§ How to complete this task
Take the line containing "1568x476 pixels." in the listing below and copy it, along with every line after it, without alteration.

======

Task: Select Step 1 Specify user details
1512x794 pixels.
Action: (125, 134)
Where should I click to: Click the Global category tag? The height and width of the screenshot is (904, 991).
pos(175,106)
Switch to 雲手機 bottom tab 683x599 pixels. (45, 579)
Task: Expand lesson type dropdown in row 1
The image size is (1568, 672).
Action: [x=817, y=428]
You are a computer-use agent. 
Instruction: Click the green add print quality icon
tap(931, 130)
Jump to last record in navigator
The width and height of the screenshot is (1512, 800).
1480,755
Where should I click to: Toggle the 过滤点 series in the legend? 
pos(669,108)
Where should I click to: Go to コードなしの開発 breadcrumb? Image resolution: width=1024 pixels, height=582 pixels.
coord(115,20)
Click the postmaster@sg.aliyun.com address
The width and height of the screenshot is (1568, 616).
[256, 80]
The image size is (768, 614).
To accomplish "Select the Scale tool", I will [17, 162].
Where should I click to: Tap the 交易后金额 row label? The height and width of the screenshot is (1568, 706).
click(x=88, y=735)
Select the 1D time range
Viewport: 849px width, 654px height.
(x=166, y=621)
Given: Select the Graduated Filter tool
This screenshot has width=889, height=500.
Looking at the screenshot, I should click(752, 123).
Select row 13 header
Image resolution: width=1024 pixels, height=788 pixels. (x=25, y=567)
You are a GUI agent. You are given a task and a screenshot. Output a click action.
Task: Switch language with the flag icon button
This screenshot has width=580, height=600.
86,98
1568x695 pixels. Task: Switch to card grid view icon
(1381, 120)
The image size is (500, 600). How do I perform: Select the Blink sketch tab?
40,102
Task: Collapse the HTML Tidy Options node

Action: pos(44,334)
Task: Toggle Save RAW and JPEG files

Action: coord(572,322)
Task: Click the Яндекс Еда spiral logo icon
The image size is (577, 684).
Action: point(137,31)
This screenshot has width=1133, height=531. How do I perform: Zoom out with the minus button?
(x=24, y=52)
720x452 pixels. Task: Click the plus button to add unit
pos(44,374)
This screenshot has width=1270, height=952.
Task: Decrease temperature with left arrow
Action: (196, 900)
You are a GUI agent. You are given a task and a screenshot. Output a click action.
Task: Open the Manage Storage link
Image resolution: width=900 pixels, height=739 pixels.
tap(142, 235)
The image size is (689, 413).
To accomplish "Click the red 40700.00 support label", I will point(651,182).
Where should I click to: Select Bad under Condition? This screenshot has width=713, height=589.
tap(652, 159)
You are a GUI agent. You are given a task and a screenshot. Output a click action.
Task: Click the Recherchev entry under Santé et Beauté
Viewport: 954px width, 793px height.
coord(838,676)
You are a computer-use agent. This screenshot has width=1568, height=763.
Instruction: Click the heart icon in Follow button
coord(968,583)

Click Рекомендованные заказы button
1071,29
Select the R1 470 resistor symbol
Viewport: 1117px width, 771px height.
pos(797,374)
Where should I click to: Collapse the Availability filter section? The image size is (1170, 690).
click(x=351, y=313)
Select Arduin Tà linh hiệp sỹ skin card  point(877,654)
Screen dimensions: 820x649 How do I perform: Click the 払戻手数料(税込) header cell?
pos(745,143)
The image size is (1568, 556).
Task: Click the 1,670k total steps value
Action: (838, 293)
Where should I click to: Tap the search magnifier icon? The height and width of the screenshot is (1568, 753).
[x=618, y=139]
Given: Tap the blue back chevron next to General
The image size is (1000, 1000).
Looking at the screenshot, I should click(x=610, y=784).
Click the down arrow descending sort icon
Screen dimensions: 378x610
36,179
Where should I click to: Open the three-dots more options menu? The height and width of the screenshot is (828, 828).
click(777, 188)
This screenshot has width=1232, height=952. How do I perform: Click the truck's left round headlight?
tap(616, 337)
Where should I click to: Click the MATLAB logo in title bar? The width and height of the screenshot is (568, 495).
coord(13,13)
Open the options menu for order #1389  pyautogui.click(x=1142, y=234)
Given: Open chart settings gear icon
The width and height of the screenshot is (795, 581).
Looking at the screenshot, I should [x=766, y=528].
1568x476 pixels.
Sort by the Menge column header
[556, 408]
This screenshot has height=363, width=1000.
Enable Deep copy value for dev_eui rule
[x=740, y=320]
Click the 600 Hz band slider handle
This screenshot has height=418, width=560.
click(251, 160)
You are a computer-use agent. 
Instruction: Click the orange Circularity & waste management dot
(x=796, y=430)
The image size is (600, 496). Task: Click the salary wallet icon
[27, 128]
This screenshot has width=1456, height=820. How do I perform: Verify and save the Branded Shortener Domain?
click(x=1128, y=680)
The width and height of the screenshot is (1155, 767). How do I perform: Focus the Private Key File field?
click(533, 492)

======

§ Task result
1568x476 pixels.
Sort by the Menge column header
[556, 408]
This screenshot has height=363, width=1000.
Enable Deep copy value for dev_eui rule
[x=740, y=320]
Click the 600 Hz band slider handle
This screenshot has height=418, width=560.
click(251, 160)
You are a computer-use agent. 
Instruction: Click the orange Circularity & waste management dot
(x=796, y=430)
The image size is (600, 496). Task: Click the salary wallet icon
[27, 128]
This screenshot has width=1456, height=820. How do I perform: Verify and save the Branded Shortener Domain?
click(x=1128, y=680)
The width and height of the screenshot is (1155, 767). How do I perform: Focus the Private Key File field?
click(533, 492)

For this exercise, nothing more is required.